Diagram Xilinx has added 'fast track' routes to try to narrow the gap between logic blocks and routing resource
Peckham said the focus on ASIC-type flows has put more focus on reducing bottlenecks in the routing, particularly for longer-distances connections that frequently take the form of very wide buses, and the clocking mechanisms. “Clock skew becomes more of a problem,” he said.
“With serdes running at up to 28Gbit/s, we have the ability to put enough I/O on the die to get data on and off the chip quickly. The challenge is dealing with that data on the chip. 512bit buses are now quite normal. We have seen 2000bit buses being used,” Peckham noted. “What we’ve done is develop a new capability with fast track routes that run data over longer distances without multiple hops.”
Although the increasing use of wide buses suggests the adoption of bundled wires for routing long-distance connections, “they are not bundled in that they can’t be separated but we have capacity for running multiple signals through the same part of the die,” said Peckham, adding that one of the contributors to skew on FPGAs historically has been the tendency for some parts of the same bus to be split and routed in different directions whereas they would typically be routed together on an ASIC.
The Ultrascale architecture changes the way in which clock signals are distributed, using a hierarchical scheme that effectively splits the die into clock tiles.
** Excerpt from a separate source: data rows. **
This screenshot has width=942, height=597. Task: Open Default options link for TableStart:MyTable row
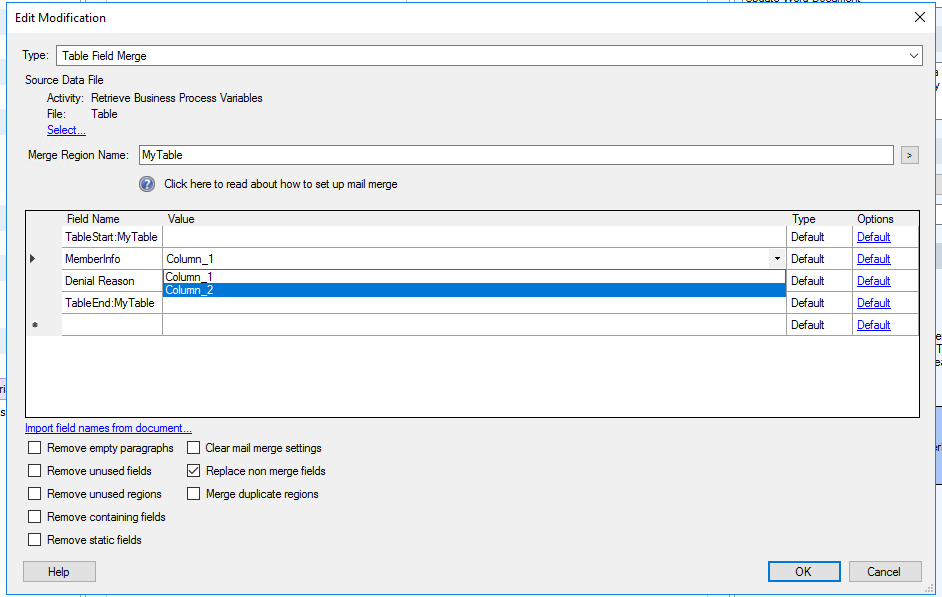point(873,237)
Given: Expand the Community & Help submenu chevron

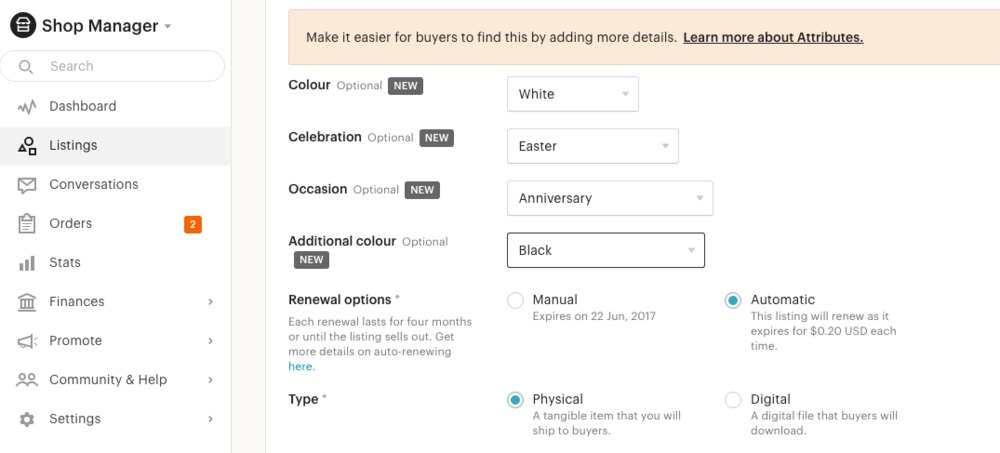Looking at the screenshot, I should pos(210,380).
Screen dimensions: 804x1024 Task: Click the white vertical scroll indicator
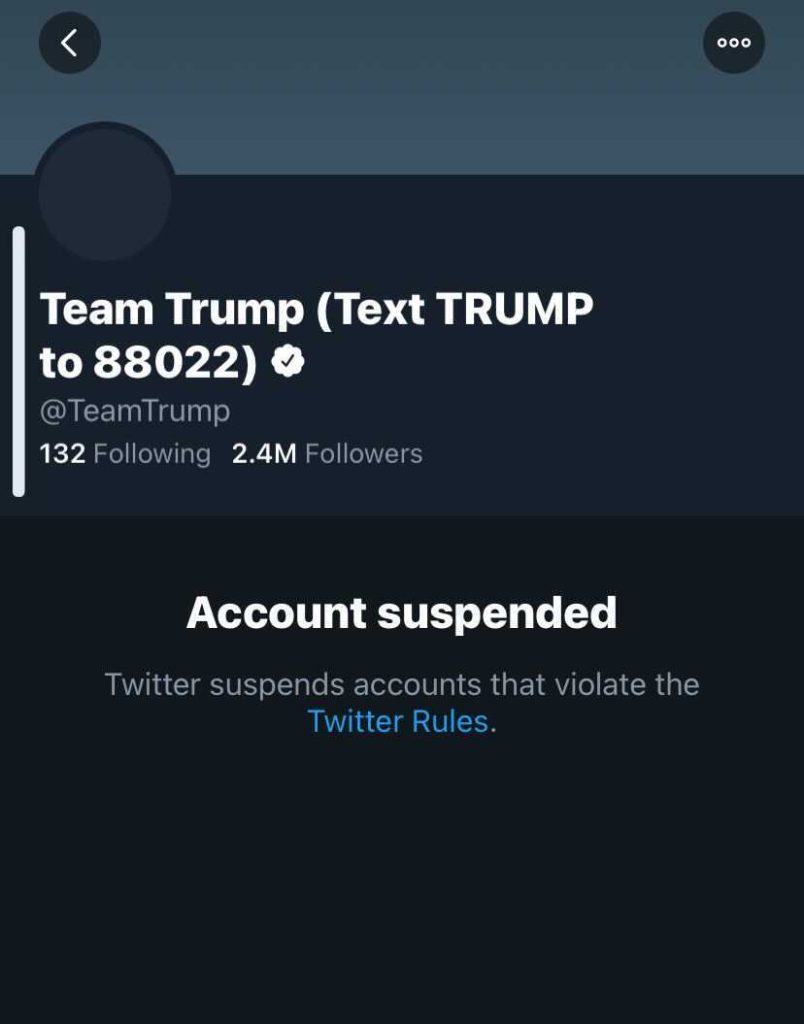click(x=18, y=361)
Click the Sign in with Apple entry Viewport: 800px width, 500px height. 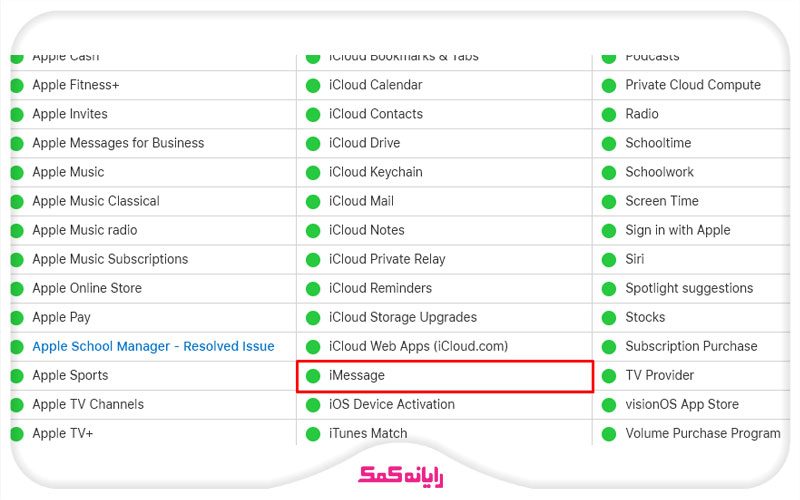678,230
The clock signal for each tile drops into the centre rather than feeding in from the sides, which was typically the case before.
Xilinx has provided the architecture with the ability to power down parts of the FPGA when not in use. “There are some software techniques for switching bits of the FPGA off that aren’t used once we have the bitstream and we switch off memories that are not being used,” said Peckham. “Also, with the Vivado tools we have the capability to do some dynamic power reduction by recognizing when a signal can’t propagate then disabling clocks downstream.”
The previous generation saw Xilinx introduce three types of device, from the high-end Virtex, through the wireless comms-oriented Kintex to the low-cost Spartan follow-on Artix. However, the company considers the 28nm process able to support Artix for the foreseeable future, so will only make UltraScale versions of the Virtex and Kintex. Peckham said the ARM-based Zynq products are likely to see a 20nm upgrade.
“Kintex devices are used in applications such as wireless where memory and digital signal processing are important,” said Peckham.
DSP and memory changes
Xilinx has made a couple of changes to the hardwired multipliers that are provided in dedicated digital signal processing (DSP) blocks, widening them out to 27 x 18bit to better support floating-point algorithms, as well as adding an XOR function.
Although the block RAMs themselves are no bigger than before, the company has added dedicated cascading logic to allow them to be combined more easily. Previously, the cascading needed to be done in programmable logic blocks. Other hard macros being added to the device family include 10/100Gbit/s Ethernet, Interlaken and PCIe. For external memories, the FPGAs will support DDR4.
To help secure designs, the company has increased the depth of AES encryption that can be used to protect the configuration bitstream. “There is a greater focus on design security now,” said Peckham.